Population (1 January 2025)
- • Total: 1,062
- • Density: 55.49/km^{2} (143.7/sq mi)
- Demonym: Loppolesi
- Time zone: UTC+1 (CET)
- • Summer (DST): UTC+2 (CEST)
- Postal code: 92010
- Dialing code: 0922

= Joppolo Giancaxio =

Municipality in Sicily, Italy

Joppolo Giancaxio (/it/; Jòppulu Giancaxiu or Giancasciu) is a comune (municipality) in the Province of Agrigento in the Italian region Sicily, located about 83 km south of Palermo and about 9 km northwest of Agrigento. As of January 2025, it had an estimated 1,062 residents living across 19.14 square kilometers. Governed by a local municipal statute, Joppolo Giancaxio emphasizes transparency, citizen participation, and support for community organizations as an open government.

==Geography and location==
Joppolo Giancaxio is located about 83 km south of Palermo, the capital of Sicily, and about 9 km northwest of Agrigento, the capital of the province.

==Demographics==
As of January 2025, according to the Italian National Institute of Statistics, Joppolo Giancaxio had an estimated population of 1,062 residents, spread over an area of 19.14 km2. This results in a population density of approximately 55.49 inhabitants per square kilometer. The population has experienced a slight decline in recent years, with an annual decrease rate of about 0.68% between 2021 and 2025.
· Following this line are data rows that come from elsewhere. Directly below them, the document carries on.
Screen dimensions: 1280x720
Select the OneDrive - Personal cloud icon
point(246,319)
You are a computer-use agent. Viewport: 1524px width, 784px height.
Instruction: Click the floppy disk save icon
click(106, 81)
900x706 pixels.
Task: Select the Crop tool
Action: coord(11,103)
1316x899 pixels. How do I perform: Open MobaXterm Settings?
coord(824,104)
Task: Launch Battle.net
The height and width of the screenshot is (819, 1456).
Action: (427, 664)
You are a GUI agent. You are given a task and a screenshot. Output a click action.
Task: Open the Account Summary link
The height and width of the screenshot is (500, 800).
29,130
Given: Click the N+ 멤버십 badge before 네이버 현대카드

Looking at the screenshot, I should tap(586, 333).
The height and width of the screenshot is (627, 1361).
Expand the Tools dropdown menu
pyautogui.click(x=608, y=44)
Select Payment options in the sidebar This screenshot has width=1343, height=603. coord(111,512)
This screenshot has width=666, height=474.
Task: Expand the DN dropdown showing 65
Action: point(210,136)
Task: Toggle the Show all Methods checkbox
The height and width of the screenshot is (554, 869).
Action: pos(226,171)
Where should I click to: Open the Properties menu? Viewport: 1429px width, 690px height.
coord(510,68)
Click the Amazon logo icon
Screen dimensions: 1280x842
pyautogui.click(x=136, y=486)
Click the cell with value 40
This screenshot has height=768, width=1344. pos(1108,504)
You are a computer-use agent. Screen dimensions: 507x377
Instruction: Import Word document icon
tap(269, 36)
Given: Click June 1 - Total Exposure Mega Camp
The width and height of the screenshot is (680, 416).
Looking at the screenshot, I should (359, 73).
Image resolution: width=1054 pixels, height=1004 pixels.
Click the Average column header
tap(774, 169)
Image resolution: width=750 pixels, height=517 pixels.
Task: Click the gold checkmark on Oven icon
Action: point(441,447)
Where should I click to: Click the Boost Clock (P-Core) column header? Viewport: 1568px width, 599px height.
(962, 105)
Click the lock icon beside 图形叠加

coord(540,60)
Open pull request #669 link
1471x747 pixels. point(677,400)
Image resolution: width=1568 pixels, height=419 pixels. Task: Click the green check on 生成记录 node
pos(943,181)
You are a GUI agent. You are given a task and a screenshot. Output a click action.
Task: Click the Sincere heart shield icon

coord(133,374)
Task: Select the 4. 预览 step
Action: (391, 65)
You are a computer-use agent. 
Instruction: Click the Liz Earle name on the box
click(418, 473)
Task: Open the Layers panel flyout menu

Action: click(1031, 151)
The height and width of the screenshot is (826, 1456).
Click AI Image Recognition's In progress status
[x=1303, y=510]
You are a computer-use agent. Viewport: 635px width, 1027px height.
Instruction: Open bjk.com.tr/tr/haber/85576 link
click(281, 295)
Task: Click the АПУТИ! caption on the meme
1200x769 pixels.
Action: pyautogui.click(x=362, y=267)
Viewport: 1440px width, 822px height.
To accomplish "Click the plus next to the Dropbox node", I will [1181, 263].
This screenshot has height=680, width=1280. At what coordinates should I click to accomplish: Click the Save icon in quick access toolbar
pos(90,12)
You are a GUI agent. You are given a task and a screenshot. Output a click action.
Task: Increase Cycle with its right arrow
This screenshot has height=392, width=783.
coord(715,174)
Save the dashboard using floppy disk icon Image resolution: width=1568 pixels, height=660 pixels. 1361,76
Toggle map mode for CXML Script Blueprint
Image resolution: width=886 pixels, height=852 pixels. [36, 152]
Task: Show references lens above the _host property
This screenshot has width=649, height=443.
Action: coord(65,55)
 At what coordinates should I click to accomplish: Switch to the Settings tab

The gender distribution in Joppolo Giancaxio is relatively balanced, with women making up a slight majority at 52.2% (554 individuals), compared to 47.8% men (508 individuals). In terms of age, the population is slightly older: 28.2% of residents are aged 65 and over, while 58.5% are in the working-age group of 18 to 64 years. The youngest demographic, under 18, accounts for 13.3% of the total population.

The vast majority (96.8%) of Joppolo Giancaxio's inhabitants hold Italian citizenship, with a small foreign resident population of 19 individuals, making up just 3.2% of the total.

==Governance and civic life==
Joppolo Giancaxio is governed by a municipal statute that defines the roles of local institutions. The municipal council interprets regulations, while the mayor and executive body oversee decisions within their areas of responsibility. The municipality encourages citizen participation through public meetings and consultations, promoting dialogue between residents and local authorities. It also maintains a register of community associations, which can receive support for activities that benefit the town.

The statute recognizes the role of voluntary and civic organizations in community life and provides them with encouragement and, when possible, logistical or financial assistance. As an open government, citizens have the right to access public documents and information, ensuring transparency. Local public services are managed with attention to both social goals and economic efficiency.